ドライバーの生体情報を活用した自動運転ソリューションとは

2015年5月19日 17:10

 自動車運行監視・管理サービスの需要は日本だけでなく、道路網が整備され、車両のCO2排出の規制が厳しいEU諸国などにおいても高まってきている。現在、一般に検討されている運行管理ソリューションは車両に特化していることが多く、より質の高いソリューションを提供していくには、ドライバーの健康状態や運転時の生体情報、ドライブレコーダーや天候、交通状況など多様な観点からのデータを活用することが求められている。
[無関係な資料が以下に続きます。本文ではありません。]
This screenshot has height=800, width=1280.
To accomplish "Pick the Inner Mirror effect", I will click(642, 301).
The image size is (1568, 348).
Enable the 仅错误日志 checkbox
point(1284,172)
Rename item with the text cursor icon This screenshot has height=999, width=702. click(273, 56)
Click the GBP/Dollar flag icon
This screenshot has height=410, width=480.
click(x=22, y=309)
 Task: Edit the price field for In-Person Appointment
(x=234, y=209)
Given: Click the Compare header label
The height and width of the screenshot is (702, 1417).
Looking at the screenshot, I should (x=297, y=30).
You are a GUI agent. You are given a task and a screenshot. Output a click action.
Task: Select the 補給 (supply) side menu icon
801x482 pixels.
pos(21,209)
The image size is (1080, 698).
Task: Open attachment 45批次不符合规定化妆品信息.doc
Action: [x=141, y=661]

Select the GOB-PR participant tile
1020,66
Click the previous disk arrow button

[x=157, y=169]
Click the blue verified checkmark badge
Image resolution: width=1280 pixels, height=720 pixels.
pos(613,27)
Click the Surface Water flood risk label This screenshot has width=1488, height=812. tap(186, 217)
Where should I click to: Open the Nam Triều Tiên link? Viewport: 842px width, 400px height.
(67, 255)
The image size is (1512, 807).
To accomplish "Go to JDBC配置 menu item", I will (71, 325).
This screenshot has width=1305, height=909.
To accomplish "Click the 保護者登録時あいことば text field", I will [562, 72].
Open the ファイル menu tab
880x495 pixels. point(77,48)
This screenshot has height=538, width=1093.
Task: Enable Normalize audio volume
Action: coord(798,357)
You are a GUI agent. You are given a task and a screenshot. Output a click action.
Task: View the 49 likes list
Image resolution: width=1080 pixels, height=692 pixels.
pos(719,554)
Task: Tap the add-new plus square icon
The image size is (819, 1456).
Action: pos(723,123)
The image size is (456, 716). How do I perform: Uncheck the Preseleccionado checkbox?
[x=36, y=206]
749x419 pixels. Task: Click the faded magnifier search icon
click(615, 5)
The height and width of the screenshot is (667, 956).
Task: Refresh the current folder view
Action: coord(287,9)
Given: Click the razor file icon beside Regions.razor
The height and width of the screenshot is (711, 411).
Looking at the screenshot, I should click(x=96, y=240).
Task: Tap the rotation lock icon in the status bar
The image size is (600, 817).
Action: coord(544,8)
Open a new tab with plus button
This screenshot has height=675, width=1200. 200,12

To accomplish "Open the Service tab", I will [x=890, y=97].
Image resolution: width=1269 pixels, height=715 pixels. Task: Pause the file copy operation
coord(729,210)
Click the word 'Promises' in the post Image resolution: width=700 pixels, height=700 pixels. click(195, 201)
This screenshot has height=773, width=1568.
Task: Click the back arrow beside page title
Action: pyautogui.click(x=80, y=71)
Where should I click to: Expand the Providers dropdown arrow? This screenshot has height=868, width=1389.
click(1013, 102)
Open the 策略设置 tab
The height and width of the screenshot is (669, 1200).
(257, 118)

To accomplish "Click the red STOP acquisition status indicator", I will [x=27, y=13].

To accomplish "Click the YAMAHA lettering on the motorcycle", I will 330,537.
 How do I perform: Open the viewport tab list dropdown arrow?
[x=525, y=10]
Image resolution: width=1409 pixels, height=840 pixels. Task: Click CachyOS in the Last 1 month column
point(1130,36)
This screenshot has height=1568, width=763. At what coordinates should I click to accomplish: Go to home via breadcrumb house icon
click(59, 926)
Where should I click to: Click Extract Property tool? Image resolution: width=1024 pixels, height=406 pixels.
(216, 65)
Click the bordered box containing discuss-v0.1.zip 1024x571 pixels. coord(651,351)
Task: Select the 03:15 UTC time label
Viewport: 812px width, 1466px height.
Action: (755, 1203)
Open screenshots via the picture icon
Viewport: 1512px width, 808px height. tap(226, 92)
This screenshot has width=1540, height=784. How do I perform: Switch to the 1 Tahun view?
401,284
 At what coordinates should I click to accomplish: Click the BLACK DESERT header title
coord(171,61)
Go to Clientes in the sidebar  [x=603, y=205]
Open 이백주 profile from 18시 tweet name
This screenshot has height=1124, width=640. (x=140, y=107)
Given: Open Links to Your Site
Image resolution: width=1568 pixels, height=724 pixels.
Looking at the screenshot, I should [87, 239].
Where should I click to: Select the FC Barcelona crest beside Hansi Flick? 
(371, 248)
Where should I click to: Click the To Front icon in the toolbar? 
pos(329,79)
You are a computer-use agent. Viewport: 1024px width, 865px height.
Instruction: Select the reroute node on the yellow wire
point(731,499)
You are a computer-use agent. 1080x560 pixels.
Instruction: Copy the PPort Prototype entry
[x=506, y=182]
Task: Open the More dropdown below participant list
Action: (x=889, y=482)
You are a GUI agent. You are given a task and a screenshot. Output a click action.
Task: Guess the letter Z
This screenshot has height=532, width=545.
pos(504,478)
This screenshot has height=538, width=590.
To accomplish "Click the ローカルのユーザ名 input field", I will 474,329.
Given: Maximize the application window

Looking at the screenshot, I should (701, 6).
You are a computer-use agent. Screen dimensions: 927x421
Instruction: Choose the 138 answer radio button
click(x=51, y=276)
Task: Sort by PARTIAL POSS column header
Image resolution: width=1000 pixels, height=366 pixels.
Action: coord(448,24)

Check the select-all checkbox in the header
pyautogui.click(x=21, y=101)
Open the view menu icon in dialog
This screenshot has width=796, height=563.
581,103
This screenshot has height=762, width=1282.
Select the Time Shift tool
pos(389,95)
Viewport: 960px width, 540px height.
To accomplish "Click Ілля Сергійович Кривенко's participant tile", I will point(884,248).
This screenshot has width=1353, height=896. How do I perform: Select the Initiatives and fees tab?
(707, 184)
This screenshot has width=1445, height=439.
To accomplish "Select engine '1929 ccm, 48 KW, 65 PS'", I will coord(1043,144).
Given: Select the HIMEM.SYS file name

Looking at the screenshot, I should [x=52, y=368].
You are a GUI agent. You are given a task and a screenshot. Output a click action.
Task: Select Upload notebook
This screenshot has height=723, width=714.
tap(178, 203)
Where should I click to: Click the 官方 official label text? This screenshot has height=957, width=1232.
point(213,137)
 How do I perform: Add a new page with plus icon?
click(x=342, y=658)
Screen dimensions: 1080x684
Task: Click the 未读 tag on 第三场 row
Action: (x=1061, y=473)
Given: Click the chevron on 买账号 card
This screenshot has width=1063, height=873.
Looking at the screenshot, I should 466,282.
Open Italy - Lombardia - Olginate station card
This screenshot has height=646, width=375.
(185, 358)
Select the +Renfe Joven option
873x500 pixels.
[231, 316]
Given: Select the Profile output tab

 これを受け、東芝<6502>と日本アイ・ビー・エムは、ドライブレコーダーやGPSなどの従来情報にドライバーの生体情報を加え、安心・安全・省エネルギーを実現する自動車運行管理ソリューション分野で協力するすると発表した。東芝は、15年中に欧州などでの実証実験を開始する予定で、将来的には運送会社・タクシー会社・保険会社など幅広い企業へのサービス提供を目指す。

 東芝が企画・提案した欧州などを対象とした「自動車運行監視・管理等による省エネシステムに関する調査」が、国立研究開発法人新エネルギー・産業技術総合開発機構(NEDO)の2015年度「国際エネルギー消費効率化等技術・システム実証事業」の実証要件適合性等調査として受託された。この調査は、実証前の予備調査の位置付けである。

 リストバンド型活動量計で収集したドライバーの睡眠状況や生体情報とドライブレコーダーで計測した道路交通情報を、タイムリーにクラウド上のプラットフォームを利用してビッグデータ解析を行い、最適運転経路への誘導や、事故率の高い経路を回避する。これにより、低燃費で安全なフリートマネジメントソリューションの検討を進めていく。

 具体的な想定事例としては、ストレスが過度にかかる道路の通行を避ける運行ルートの作成や、生体センサの情報を元にしたドライバーへの休憩の指示・睡眠データによるシフトの組み替えなど、従来にない生体データを加味したソリューションの展開を目指すという

 一方、日本IBMは、全世界で展開している「Smarter Planet」に関するプロジェクトで蓄積された技術や知見を活用し上記調査に協力するとともに、15年中に開始することを目指している実証実験で必要となるIBMのクラウド、ビッグデータ解析技術・プラットフォームを提供していく計画だ。

 普段あまり気にしていない人が多いと思うが、自動車の運転は実は体調が大きく左右する。睡眠不足や過労などからたいへんな事故につながることも多い。この実証は、今後訪れるであろう「自動運転」への布石としても大きな意味を持ちそうだ。(編集担当:慶尾六郎)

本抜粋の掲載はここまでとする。